# WHAT TO WORK ON
Each entry in the listing must be set down again word for word.
PROVIDED DATA below:
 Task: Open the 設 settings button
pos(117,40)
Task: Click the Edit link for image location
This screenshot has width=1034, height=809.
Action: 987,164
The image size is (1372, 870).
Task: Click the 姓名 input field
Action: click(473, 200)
End of PROVIDED DATA.
# RESPONSE AREA
 Task: Open the 設 settings button
pos(117,40)
Task: Click the Edit link for image location
This screenshot has width=1034, height=809.
Action: 987,164
The image size is (1372, 870).
Task: Click the 姓名 input field
Action: click(473, 200)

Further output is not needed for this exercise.